Table 3 Comparison of outcomes in patients stratified by pre-op MAP and tourniquet use/non-usea

There was evidence in support of our hypothesis that in patients with high pre-op MAP who underwent intralesional curettage without a tourniquet, intra-operative hemorrhage volume and hemorrhage velocity were higher (Table 3). By contrast, with tourniquet usage during intralesional curettage, the mean intra-operative hemorrhage volume and velocity were not different. Possibly as a result of interference from increased hemorrhaging, the surgical duration was also longer when a tourniquet was not used (Table 3).

Discussion

Intralesional curettage is a widely used treatment for primary benign bone tumors, while local recurrence of tumors remains a major challenge after curettage [2, 6]. Previous studies have reported massive intra-operative blood loss is an independent risk factor for local recurrence [15, 17], and we mainly focused on assessing the risk related to patients’ blood pressure instead of hemorrhage in the present study, because measuring blood pressure could provide a unified assessment approach in case of different tumor types and anatomical sites. Finally, we found high preoperative blood pressure was related to the risk of local recurrence after intralesional curettage for primary bone tumors, and tourniquet usage might be beneficial for reducing the risk of recurrence from high blood pressure.

Many previous studies have suggested patients might be at increased risk of local recurrence when the tumor was localized at more proximal sites (i.e. proximal femur and humerus) [26,27,28,29,30,31]. As a possible explanation, because tourniquet use is impossible for tumors localized in the proximal humerus or femur, intramedullary hemorrhage during surgery is generally uncontrollable during curettage, especially for highly vascularized tumors. Thus, extensive intramedullary hemorrhaging might hinder thorough tumor removal, leading to an increased local recurrence rate [14, 17]. Besides, uncontrolled bleeding might blunt the effects of adjuvant agents and it constitutes a continuous heat exchange mechanism could neutralize the thermal effects of cryosurgery, and a dilutional effect could neutralize the chemical effects of topical agents like ethanol and phenol [7, 32]. With this rationale, in the absence of tourniquet control, high intra-operative blood pressure could increase intramedullary hemorrhaging, obscuring the surgical field, leading to incomplete tumor removal and increased risk of local recurrence.
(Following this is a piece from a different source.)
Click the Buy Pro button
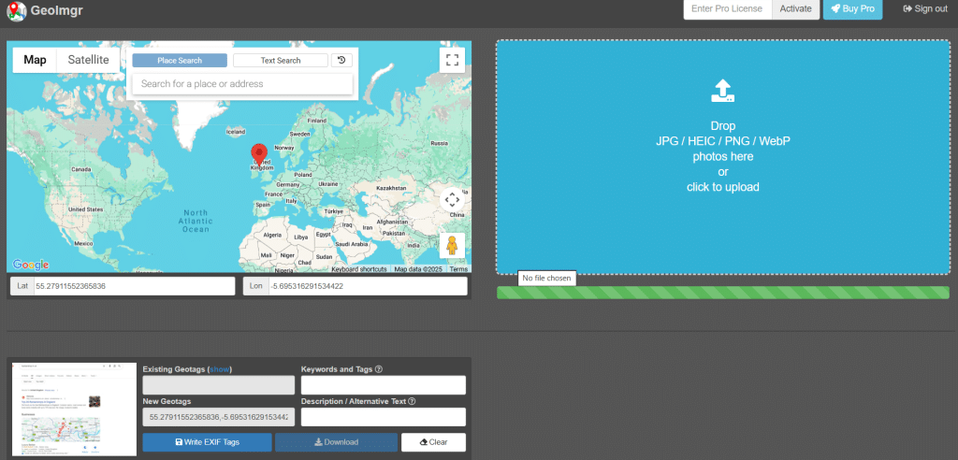 pyautogui.click(x=852, y=9)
Besides, the level of intra-operative blood pressure achieved is also largely determined by the patient’s preoperative baseline blood pressure in clinical practice [19]. In the present study, we mainly focused on assessing the risk related to patients’ pre-op MAP instead of intra-operative blood pressure and hemorrhage, which were clearly more directly relevant. The results of statistical analysis showed that a pre-op MAP > 95 mmHg was related to local recurrence, and intra-operative blood pressure was an independent risk factor when tourniquet usage is precluded. Controlling blood pressure to a reasonably low level might be beneficial for reducing local recurrence in patients scheduled to receive intralesional curettage for primary bone tumor treatment. Moreover, although it’s easy to control the blood pressure of young patients, there would exist potential risks if intra-operative blood pressure was arbitrarily determined by anesthetists during surgery, and it is still recommended to maintain intra-operative blood pressure within 80–120% of preoperative baseline values [19, 20].
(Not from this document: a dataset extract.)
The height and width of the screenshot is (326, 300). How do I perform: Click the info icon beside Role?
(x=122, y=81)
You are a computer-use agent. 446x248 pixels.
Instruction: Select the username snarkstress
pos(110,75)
Tourniquet control, if used during intralesional curettage, could create a hemorrhage-free surgical field and thus could potentially modify the risk from high blood pressure. Thus, we further investigated the risk of blood pressure in subgroups of patients according to tourniquet use/non-use and found that the risk of intra-operative blood pressure was derived from cases lacking tourniquet use. It is preferable to maintain intra-operative blood pressure within 20% of preoperative baseline values [18]. Thus, relationship between preoperative blood pressure and postoperative mortality is described by a “J-shaped” curve, in which risk is the lowest when MAP is approximately 95 mmHg [19]. Thus, based on this outcome, controlling blood pressure to a reasonably low level might be beneficial for patients scheduled to receive intralesional curettage for a primary bone tumor in that it could appreciably reduce local recurrence rate. Achieving reasonable blood pressure control might require multidisciplinary interventions, involving surgeons, cardiologists, and anesthesiologists.
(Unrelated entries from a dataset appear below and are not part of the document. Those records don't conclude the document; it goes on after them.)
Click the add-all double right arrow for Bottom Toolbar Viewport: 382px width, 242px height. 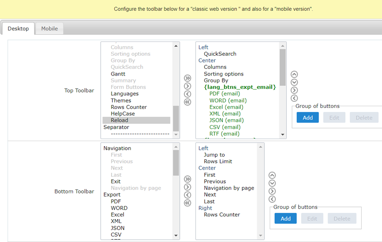pyautogui.click(x=187, y=179)
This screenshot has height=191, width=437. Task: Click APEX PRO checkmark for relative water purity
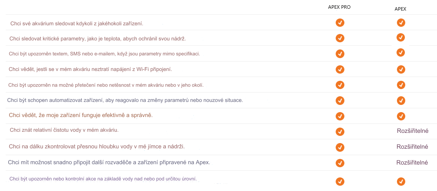point(340,131)
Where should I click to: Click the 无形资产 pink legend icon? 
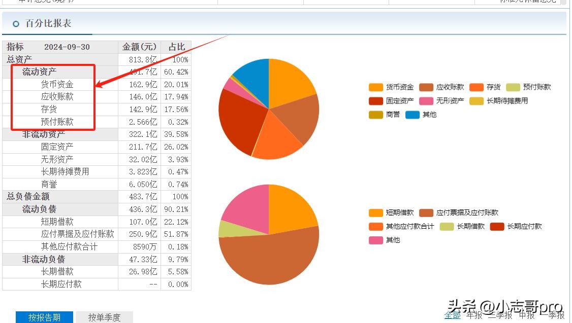[426, 101]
Another risk factor for local recurrence in our study was being younger at the time of surgery for intralesional curettage. This finding is consistent with the hypothesis that tumor cells tend to be more active and aggressive in younger patients [33, 34]. Another possible explanation for this phenomenon is that patients with more active and aggressive tumors were more likely to be symptomatic and thus diagnosed at a young age [35, 36]. This issue remains equivocal, and future investigations are needed to make definitive conclusions.

Limitation

This study was a retrospective evaluation and had several limitations imposed by such a design. First, due to its retrospective design, the possibility of selection bias might be present. However, all patients receiving intralesional curettage for their primary bone tumor during the study period were reviewed and rigorously assessed for eligibility, which should minimize the impact of selection bias. Second, phenol and ethanol for aggressive curettage were the preferred adjuvant treatment in the study period, while other adjuvant such as liquid nitrogen or argon gas for cryoablation was not available in our hospital, and its thermal effect might be neutralized by a continuous heat exchange mechanism of uncontrolled bleeding [32]. There is no consensus on optimal adjuvant agents, and the margin-expanding capabilities of these agents are generally similar to other options [7]. Thus, this choice of adjuvant agents in our study might or might not affect the main conclusions.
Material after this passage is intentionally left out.